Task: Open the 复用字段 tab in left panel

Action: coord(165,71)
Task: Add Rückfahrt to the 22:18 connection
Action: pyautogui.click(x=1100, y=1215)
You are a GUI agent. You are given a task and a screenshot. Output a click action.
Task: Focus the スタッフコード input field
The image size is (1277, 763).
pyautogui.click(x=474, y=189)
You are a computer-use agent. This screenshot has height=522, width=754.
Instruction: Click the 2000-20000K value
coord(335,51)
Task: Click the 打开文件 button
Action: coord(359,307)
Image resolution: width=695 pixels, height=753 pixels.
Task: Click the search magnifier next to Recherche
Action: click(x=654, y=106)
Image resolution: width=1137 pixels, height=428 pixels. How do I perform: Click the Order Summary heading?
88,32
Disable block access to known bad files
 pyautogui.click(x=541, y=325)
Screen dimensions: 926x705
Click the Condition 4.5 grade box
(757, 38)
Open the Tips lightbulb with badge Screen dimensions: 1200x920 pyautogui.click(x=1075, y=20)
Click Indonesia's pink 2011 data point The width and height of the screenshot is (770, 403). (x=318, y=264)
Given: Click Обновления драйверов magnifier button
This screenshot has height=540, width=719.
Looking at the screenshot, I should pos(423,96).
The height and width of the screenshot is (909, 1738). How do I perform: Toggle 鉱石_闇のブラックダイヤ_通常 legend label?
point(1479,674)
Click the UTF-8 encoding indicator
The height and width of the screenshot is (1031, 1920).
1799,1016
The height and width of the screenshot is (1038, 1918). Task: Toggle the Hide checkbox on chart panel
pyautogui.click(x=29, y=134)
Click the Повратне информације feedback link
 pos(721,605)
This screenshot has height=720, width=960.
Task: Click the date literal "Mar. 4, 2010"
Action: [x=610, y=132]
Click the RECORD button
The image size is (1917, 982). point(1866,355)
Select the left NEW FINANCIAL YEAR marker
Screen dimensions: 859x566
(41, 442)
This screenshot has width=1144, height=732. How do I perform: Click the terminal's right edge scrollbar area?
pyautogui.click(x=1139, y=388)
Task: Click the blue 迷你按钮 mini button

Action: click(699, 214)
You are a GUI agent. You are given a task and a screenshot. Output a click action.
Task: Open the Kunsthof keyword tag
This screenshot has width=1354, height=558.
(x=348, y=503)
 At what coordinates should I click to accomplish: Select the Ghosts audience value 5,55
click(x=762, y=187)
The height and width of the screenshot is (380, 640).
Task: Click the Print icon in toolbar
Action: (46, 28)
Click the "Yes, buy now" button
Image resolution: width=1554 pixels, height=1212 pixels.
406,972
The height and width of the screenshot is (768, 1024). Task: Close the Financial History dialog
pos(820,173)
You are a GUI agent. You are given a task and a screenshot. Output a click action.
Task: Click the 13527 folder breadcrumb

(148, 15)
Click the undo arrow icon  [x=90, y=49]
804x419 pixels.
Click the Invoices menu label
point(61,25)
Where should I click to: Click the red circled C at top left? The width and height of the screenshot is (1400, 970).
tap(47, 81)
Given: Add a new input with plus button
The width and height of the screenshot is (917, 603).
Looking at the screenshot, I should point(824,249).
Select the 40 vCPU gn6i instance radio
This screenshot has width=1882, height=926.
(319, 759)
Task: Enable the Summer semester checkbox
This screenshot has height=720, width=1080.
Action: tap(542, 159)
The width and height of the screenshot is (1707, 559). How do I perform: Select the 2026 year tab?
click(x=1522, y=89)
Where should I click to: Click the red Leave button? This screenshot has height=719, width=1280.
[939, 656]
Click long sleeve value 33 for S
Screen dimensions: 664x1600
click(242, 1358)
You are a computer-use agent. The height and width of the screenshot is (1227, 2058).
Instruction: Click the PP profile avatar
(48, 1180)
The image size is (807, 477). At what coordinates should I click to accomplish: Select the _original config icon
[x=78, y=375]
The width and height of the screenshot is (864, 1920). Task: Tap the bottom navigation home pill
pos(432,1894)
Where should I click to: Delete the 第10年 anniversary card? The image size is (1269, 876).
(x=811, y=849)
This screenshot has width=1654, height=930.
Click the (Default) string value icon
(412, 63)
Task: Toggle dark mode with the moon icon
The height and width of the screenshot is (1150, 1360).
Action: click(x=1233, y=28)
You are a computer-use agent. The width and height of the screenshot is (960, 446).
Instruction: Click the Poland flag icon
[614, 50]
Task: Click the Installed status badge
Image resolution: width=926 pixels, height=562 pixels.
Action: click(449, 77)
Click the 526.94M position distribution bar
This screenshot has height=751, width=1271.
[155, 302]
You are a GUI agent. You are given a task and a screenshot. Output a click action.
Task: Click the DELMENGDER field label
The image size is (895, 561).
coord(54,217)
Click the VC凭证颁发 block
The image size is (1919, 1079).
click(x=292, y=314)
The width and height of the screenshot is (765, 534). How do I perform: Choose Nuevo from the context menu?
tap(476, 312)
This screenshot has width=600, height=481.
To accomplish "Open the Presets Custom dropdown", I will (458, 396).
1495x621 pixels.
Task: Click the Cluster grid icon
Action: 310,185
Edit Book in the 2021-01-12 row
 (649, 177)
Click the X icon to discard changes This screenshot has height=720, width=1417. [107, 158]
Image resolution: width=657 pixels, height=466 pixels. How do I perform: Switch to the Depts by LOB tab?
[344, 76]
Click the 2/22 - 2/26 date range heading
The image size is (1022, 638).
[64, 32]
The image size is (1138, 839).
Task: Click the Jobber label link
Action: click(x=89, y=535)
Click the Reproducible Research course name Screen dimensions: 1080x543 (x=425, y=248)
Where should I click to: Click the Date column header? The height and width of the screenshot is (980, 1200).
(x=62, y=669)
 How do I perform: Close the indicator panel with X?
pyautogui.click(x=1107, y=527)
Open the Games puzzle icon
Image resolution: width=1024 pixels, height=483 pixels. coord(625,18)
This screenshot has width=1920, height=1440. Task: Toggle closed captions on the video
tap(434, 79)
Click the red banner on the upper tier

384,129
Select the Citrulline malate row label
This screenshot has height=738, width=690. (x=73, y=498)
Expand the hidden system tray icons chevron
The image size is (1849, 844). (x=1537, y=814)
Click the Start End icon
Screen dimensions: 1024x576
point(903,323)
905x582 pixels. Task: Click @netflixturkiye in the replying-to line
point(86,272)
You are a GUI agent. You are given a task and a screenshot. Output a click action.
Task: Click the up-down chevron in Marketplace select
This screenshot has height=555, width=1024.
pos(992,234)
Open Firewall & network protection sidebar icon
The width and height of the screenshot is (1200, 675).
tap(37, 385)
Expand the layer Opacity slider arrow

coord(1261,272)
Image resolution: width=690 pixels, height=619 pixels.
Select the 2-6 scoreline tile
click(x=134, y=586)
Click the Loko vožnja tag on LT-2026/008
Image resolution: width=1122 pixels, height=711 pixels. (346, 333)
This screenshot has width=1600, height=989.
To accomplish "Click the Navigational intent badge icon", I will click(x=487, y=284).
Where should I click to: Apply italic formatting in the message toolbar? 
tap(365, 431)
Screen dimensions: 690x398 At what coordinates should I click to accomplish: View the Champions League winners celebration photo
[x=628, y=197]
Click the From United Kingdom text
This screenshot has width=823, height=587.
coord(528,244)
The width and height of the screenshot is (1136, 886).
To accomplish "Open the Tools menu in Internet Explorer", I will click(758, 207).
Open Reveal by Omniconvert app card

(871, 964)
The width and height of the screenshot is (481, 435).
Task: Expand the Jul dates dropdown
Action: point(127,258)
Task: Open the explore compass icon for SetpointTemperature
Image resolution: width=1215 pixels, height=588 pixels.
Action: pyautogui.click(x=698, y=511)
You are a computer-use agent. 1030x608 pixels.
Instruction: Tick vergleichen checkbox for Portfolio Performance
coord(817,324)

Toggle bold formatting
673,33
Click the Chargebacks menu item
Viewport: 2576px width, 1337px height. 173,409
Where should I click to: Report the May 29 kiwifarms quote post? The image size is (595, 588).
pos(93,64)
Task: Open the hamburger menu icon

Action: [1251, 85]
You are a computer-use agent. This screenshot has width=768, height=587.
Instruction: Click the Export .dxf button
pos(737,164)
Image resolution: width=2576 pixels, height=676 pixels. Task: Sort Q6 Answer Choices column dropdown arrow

§ What the task requires
Above are some lines. Repeat exactly, and only, those from the line that has "The height and width of the screenshot is (768, 1024)." through the line that has "Task: Click the DELMENGDER field label".

§ Expected output
The height and width of the screenshot is (768, 1024). Task: Close the Financial History dialog
pos(820,173)
You are a GUI agent. You are given a task and a screenshot. Output a click action.
Task: Click the 13527 folder breadcrumb

(148, 15)
Click the undo arrow icon  [x=90, y=49]
804x419 pixels.
Click the Invoices menu label
point(61,25)
Where should I click to: Click the red circled C at top left? The width and height of the screenshot is (1400, 970).
tap(47, 81)
Given: Add a new input with plus button
The width and height of the screenshot is (917, 603).
Looking at the screenshot, I should point(824,249).
Select the 40 vCPU gn6i instance radio
This screenshot has width=1882, height=926.
(319, 759)
Task: Enable the Summer semester checkbox
This screenshot has height=720, width=1080.
Action: tap(542, 159)
The width and height of the screenshot is (1707, 559). How do I perform: Select the 2026 year tab?
click(x=1522, y=89)
Where should I click to: Click the red Leave button? This screenshot has height=719, width=1280.
[939, 656]
Click long sleeve value 33 for S
Screen dimensions: 664x1600
click(242, 1358)
You are a computer-use agent. The height and width of the screenshot is (1227, 2058).
Instruction: Click the PP profile avatar
(48, 1180)
The image size is (807, 477). At what coordinates should I click to accomplish: Select the _original config icon
[x=78, y=375]
The width and height of the screenshot is (864, 1920). Task: Tap the bottom navigation home pill
pos(432,1894)
Where should I click to: Delete the 第10年 anniversary card? The image size is (1269, 876).
(x=811, y=849)
This screenshot has width=1654, height=930.
Click the (Default) string value icon
(412, 63)
Task: Toggle dark mode with the moon icon
The height and width of the screenshot is (1150, 1360).
Action: click(x=1233, y=28)
You are a computer-use agent. The width and height of the screenshot is (960, 446).
Instruction: Click the Poland flag icon
[614, 50]
Task: Click the Installed status badge
Image resolution: width=926 pixels, height=562 pixels.
Action: click(449, 77)
Click the 526.94M position distribution bar
This screenshot has height=751, width=1271.
[155, 302]
You are a GUI agent. You are given a task and a screenshot. Output a click action.
Task: Click the DELMENGDER field label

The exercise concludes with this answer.